Autentica Parts, based in Liverpool, is a platform which allows engineers to share designs for parts and components which can be 3D printed by customers anywhere in the world.
Irma Gilbert developed the concept through the Low Carbon Eco-Innovatory (LCEI), a business support programme co-delivered by Lancaster University which gives small companies free access to world-leading academic expertise and cutting-edge resources through funded research and development projects, ranging from one month to 12-months.
Irma’s research and development was accelerated using a fully funded intern who helped create a prototype for the platform which now boasts customers in Europe, the Middle East, Asia and South America in a variety of sectors including automotive, electronics, consumer goods, medical services, heavy machinery and energy.
The innovative platform is decarbonising the manufacturing supply chain, reducing customer transportation and logistics costs by 70%, delivery times from three months to 24 hours, and CO2 emissions by up to 40%.

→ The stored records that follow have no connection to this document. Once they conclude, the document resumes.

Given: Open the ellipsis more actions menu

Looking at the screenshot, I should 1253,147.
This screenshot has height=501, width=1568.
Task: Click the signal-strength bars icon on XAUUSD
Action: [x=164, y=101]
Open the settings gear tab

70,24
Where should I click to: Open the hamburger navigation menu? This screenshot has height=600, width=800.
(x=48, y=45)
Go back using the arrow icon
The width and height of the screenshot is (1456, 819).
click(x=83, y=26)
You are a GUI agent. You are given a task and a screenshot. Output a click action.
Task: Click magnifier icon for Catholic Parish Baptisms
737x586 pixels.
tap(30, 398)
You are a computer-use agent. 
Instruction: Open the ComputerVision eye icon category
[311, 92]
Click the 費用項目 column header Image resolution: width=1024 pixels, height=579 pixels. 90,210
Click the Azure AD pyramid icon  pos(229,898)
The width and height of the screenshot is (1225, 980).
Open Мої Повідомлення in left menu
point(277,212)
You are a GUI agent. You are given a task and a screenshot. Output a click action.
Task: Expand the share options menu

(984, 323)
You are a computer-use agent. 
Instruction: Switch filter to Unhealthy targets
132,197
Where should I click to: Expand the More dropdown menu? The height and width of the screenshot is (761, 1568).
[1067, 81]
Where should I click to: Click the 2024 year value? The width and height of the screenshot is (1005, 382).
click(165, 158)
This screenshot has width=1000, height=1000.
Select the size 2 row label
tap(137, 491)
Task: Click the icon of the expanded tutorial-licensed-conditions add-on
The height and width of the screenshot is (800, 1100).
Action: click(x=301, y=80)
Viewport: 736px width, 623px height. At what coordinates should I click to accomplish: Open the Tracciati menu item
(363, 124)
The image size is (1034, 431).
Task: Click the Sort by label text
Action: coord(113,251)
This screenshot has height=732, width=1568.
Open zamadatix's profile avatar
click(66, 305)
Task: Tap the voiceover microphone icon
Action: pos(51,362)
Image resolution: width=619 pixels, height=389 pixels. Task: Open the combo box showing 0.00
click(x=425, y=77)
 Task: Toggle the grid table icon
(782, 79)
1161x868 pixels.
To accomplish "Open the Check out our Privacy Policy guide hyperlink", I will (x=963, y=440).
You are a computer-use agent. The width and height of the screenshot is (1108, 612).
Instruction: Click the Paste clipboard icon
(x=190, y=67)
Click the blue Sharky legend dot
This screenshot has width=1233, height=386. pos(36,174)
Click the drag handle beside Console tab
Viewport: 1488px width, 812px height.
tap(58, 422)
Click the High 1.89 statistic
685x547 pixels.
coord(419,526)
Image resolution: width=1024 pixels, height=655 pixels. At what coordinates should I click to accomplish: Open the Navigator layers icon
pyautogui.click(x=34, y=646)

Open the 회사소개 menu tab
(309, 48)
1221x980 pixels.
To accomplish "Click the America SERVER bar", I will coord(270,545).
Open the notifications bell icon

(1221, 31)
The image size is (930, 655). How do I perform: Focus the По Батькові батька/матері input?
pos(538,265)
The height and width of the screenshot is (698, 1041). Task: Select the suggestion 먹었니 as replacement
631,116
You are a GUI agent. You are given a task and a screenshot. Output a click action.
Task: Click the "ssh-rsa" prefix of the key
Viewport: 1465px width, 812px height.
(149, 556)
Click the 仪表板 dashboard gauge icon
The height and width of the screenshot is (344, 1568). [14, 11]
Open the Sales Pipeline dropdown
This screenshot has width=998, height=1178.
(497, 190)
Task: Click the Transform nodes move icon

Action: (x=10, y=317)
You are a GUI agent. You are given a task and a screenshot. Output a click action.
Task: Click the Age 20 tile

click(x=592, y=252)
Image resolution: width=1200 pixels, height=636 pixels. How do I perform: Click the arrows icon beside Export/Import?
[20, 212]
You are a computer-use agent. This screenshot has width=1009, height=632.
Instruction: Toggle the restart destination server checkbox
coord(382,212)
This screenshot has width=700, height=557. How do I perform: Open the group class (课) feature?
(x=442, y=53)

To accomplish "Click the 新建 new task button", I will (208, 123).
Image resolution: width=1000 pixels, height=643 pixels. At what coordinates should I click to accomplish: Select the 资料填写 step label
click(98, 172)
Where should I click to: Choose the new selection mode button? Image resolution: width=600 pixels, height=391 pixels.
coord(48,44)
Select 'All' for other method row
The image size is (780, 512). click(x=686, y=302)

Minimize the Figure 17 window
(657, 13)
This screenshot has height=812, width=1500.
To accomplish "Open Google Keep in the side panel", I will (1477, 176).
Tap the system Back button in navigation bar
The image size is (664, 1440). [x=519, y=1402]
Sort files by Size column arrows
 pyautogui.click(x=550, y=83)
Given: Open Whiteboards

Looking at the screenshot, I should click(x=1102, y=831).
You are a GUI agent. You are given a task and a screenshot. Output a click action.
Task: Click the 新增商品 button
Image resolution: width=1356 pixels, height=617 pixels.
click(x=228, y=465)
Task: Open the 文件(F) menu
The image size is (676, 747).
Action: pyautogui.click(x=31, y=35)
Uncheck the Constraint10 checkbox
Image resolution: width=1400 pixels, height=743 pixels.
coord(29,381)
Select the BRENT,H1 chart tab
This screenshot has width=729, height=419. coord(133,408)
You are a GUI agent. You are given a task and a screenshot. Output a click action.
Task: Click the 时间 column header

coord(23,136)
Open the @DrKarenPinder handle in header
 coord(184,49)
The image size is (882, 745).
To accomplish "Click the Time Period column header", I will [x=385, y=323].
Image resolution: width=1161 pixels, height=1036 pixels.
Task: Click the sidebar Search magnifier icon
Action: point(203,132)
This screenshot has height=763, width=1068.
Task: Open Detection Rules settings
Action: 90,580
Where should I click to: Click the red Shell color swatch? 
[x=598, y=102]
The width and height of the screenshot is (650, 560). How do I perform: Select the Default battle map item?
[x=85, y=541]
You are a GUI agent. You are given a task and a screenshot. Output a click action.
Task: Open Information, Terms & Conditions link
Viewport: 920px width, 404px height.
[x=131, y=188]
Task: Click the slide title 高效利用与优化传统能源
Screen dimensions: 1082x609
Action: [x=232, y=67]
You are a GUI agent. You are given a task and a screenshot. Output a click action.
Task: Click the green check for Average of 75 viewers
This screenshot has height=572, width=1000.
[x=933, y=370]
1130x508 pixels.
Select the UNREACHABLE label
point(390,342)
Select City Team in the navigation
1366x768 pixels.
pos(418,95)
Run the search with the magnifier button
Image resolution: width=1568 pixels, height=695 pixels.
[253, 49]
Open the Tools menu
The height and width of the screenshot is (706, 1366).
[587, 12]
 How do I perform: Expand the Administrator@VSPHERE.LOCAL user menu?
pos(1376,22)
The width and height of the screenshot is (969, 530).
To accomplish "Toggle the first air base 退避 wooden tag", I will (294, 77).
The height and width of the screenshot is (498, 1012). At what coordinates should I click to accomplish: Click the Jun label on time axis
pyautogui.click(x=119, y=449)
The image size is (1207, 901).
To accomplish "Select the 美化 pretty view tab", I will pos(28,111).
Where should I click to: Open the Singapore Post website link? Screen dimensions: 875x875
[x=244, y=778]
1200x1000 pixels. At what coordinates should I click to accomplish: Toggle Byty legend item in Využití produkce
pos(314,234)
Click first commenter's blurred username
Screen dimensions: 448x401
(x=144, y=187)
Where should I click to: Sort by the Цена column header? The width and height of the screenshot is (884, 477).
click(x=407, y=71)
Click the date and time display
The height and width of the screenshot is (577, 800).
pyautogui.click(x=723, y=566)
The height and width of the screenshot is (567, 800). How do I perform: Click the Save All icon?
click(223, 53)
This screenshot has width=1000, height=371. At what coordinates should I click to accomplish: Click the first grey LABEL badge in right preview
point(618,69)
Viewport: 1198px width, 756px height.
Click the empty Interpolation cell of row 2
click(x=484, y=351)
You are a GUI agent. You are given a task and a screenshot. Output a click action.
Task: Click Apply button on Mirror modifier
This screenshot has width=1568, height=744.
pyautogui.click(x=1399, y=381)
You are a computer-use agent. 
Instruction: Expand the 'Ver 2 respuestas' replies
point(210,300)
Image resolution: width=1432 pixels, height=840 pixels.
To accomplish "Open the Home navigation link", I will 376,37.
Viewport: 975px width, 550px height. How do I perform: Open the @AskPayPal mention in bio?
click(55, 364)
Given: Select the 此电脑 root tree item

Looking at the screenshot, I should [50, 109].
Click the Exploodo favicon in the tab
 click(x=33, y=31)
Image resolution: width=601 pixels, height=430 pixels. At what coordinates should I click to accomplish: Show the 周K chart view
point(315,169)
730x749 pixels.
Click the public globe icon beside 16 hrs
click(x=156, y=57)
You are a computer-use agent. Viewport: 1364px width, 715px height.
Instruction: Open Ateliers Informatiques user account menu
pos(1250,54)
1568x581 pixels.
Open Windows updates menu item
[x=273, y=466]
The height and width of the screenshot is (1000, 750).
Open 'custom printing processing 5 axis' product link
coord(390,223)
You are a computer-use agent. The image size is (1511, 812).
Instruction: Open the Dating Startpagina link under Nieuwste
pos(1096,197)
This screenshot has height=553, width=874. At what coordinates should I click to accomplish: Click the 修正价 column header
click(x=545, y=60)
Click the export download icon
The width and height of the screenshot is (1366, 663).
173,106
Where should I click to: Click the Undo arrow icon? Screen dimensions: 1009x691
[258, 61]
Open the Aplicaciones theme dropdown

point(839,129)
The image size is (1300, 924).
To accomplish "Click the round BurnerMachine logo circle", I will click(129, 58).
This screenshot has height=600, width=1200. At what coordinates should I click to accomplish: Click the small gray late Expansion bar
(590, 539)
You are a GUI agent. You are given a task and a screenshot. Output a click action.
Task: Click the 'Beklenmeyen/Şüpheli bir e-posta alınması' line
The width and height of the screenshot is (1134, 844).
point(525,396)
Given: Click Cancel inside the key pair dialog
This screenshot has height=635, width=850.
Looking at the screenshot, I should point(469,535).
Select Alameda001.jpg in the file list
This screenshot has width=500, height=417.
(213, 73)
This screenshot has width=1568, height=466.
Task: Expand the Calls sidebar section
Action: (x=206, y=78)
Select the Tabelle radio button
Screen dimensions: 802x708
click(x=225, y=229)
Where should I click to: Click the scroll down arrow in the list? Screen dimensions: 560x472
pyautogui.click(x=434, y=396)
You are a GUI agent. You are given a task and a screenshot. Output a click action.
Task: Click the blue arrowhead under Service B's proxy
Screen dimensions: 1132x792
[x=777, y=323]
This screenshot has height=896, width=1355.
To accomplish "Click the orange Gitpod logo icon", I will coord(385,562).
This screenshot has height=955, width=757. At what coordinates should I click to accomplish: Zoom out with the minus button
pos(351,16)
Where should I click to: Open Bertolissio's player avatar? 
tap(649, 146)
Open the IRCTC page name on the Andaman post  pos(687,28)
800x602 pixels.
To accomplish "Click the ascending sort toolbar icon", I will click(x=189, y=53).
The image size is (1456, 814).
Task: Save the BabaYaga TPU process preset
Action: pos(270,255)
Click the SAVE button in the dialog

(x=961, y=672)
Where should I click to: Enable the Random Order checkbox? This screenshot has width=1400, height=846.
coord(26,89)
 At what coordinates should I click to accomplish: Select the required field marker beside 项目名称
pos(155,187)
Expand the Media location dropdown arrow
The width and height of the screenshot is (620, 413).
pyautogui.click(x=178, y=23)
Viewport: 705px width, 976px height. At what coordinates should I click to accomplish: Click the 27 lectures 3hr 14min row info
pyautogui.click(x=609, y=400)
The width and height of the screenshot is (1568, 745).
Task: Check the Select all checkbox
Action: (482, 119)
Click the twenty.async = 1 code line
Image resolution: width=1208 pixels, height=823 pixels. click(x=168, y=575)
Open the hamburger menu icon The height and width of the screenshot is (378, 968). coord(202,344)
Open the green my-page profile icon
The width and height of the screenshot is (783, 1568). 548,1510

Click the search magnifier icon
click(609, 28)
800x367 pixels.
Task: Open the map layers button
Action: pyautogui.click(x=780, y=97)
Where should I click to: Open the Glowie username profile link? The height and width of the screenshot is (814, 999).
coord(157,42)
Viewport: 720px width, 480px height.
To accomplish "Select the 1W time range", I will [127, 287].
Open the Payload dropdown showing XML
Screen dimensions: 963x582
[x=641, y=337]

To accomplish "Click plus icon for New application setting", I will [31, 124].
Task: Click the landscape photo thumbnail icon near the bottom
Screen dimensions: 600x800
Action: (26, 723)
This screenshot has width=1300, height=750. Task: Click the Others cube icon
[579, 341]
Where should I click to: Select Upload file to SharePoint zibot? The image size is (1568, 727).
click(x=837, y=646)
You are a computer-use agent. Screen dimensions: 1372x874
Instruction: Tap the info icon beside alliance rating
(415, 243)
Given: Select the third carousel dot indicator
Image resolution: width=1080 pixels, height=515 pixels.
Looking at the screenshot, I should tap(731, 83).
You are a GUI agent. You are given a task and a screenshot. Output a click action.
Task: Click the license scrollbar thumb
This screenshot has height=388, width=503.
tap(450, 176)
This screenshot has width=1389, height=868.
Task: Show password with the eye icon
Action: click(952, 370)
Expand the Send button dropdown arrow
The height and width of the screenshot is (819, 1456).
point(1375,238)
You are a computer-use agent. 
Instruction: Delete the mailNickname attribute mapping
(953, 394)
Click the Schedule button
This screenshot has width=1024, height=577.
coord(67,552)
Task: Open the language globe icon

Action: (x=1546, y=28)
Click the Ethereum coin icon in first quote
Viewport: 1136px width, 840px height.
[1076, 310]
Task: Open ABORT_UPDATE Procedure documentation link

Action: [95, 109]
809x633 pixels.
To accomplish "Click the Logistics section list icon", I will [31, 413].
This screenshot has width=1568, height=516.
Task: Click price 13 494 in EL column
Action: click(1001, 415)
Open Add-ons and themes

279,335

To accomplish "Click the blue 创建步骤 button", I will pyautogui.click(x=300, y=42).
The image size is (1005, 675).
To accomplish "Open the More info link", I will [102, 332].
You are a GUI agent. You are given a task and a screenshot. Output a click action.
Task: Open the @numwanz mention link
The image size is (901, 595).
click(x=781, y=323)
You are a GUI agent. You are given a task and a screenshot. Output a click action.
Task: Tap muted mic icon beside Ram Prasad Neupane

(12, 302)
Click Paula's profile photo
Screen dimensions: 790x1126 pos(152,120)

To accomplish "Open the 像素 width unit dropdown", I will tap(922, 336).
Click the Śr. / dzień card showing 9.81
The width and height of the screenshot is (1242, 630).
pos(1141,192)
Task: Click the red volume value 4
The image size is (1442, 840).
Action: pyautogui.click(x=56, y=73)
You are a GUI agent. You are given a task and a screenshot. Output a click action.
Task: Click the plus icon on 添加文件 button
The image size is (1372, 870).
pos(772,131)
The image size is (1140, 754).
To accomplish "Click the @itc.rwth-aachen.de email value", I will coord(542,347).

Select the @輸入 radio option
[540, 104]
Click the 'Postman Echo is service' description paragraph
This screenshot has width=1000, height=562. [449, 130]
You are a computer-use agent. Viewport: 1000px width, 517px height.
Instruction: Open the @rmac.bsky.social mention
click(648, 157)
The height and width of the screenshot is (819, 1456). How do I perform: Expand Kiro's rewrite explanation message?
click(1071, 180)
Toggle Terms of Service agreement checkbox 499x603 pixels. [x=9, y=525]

Irma attributes the success of the business to the collaboration with Lancaster University. She now has a team of four and is forecasting a turnover of £6m by 2025.
“As a woman at the forefront of the Fourth Industrial Revolution I needed someone to believe in my ambition,” she said. “I saw a transformational opportunity to create a marketplace where engineers could share their designs for parts and components, which could then be uploaded to a platform, licenced, and downloaded by customers anywhere in the world for additive manufacture.
“We really are indebted to the support offered by LCEI and the expertise of Lancaster University which supercharged my ideas to create a platform transforming supply chains, reducing carbon emissions and building a sustainable future.”
Lisa Furlong, Managing Director of construction-based civil engineers, Mole Group Utilities, based on the Wirral, has also benefited from LCEI.
Having already pioneered its unique horizontal directional drilling (HDD) technologies to excavate underground pathways for cables, pipes and network links, Lisa used a funded internship to develop a marketing and communications plan which demonstrated its environmental credentials and unique methods.
LCEI is delivered by Lancaster University’s Centre for Global Eco-Innovation which is led by Jess Davies, Professor in Sustainability.
Jess, an engineer and environmental scientist, said: “Engineers bring problem-solving skill sets to the table, which are really important to developing sustainable practices, products or services across many areas including traditional areas like energy, transport and wastewater, but also, they have much to offer other challenges such as supporting biodiversity.
“One of the main challenges for women starting out in engineering is seeing it as a profession for them – having great female role models is incredibly important. And while there has been great progress, events like International Women in Engineering Day help celebrate these.”